▶ **TASK DETAILS**
Copy the records word for word, from the line that contains "Task: Click the Proxy Servers toolbar icon" through the line that contains "Action: tap(22, 121)", including both of those lines. Leave out the pictures.

=== SOURCE RECORDS ===

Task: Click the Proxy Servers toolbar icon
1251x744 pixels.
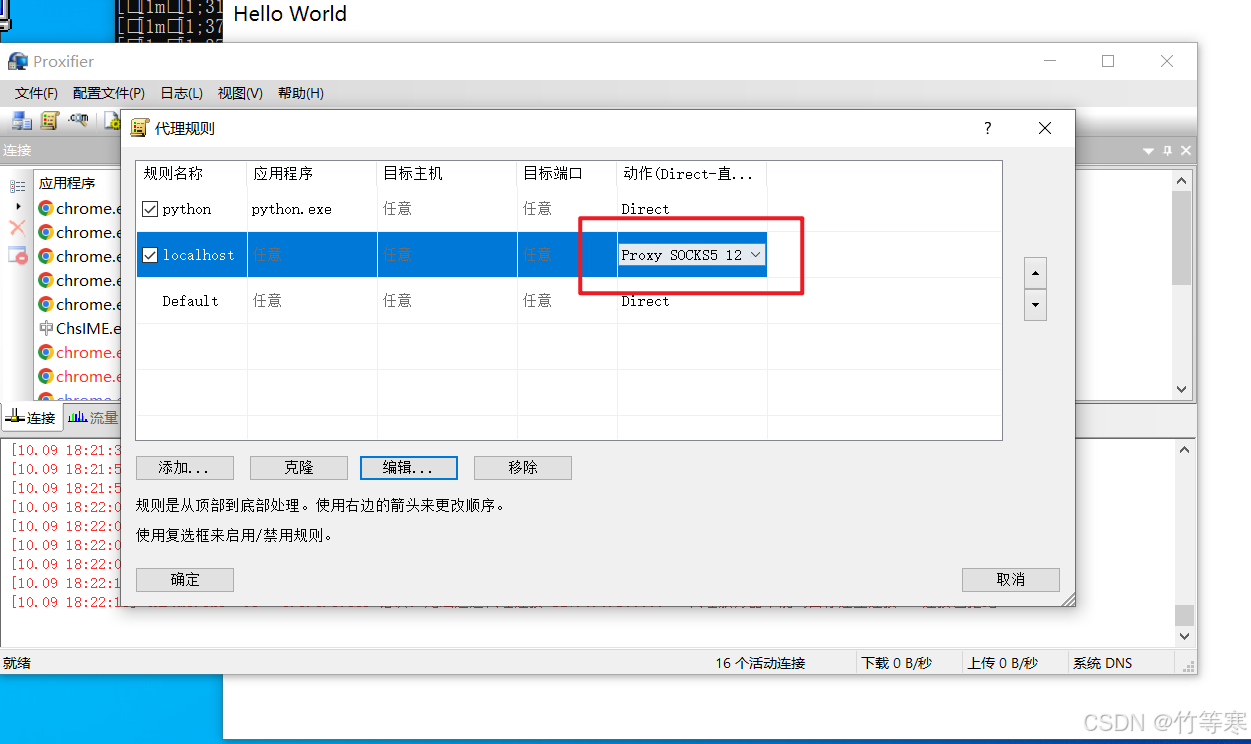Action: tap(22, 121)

===
=== SOURCE RECORDS ===

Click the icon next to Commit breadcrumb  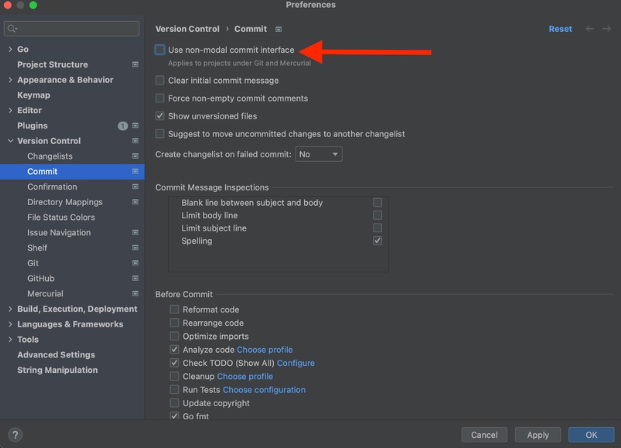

===
=== SOURCE RECORDS ===

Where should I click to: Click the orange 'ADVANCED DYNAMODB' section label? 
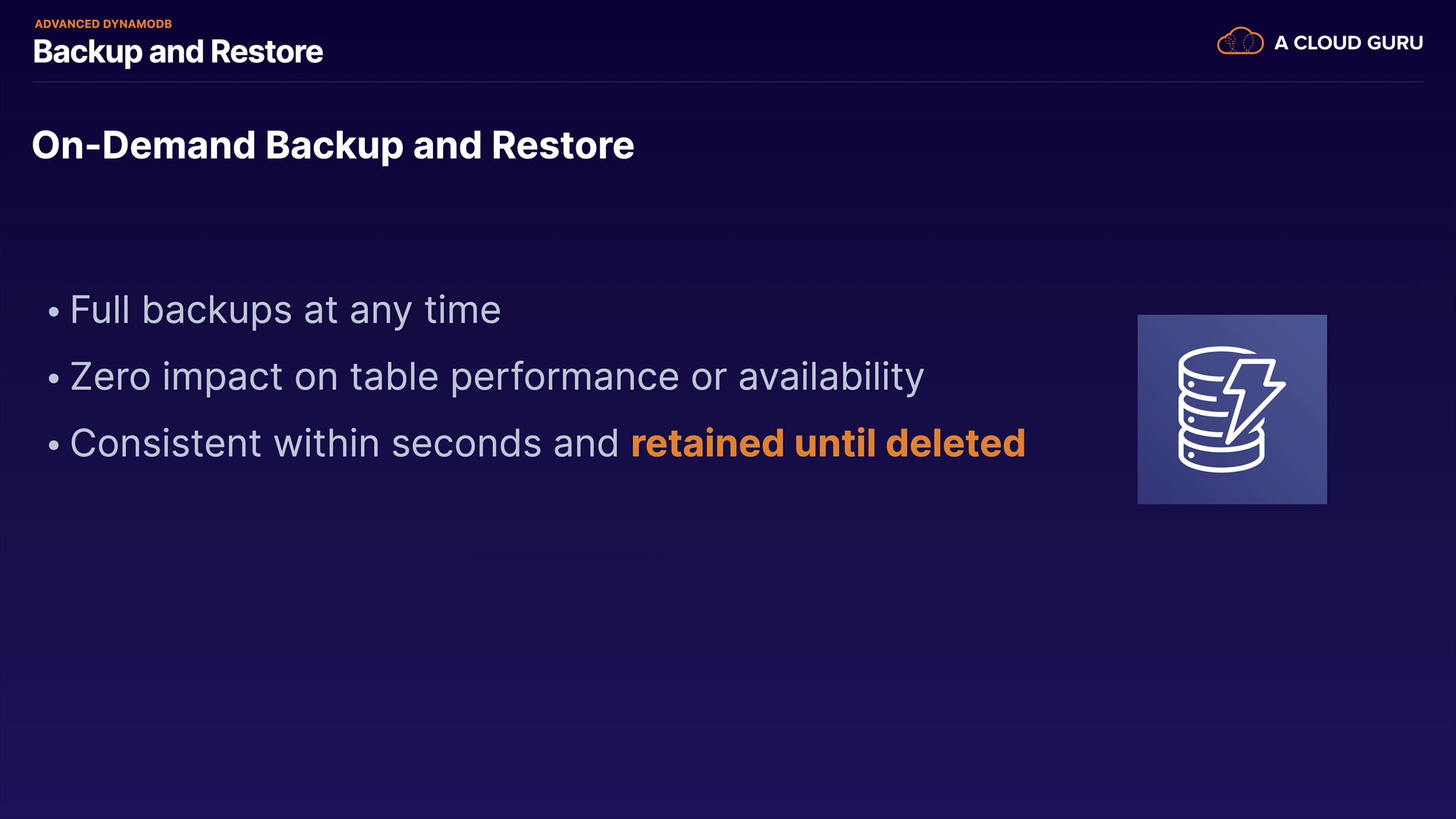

===

▶ **RESULT**
Task: Click the Proxy Servers toolbar icon
1251x744 pixels.
Action: tap(22, 121)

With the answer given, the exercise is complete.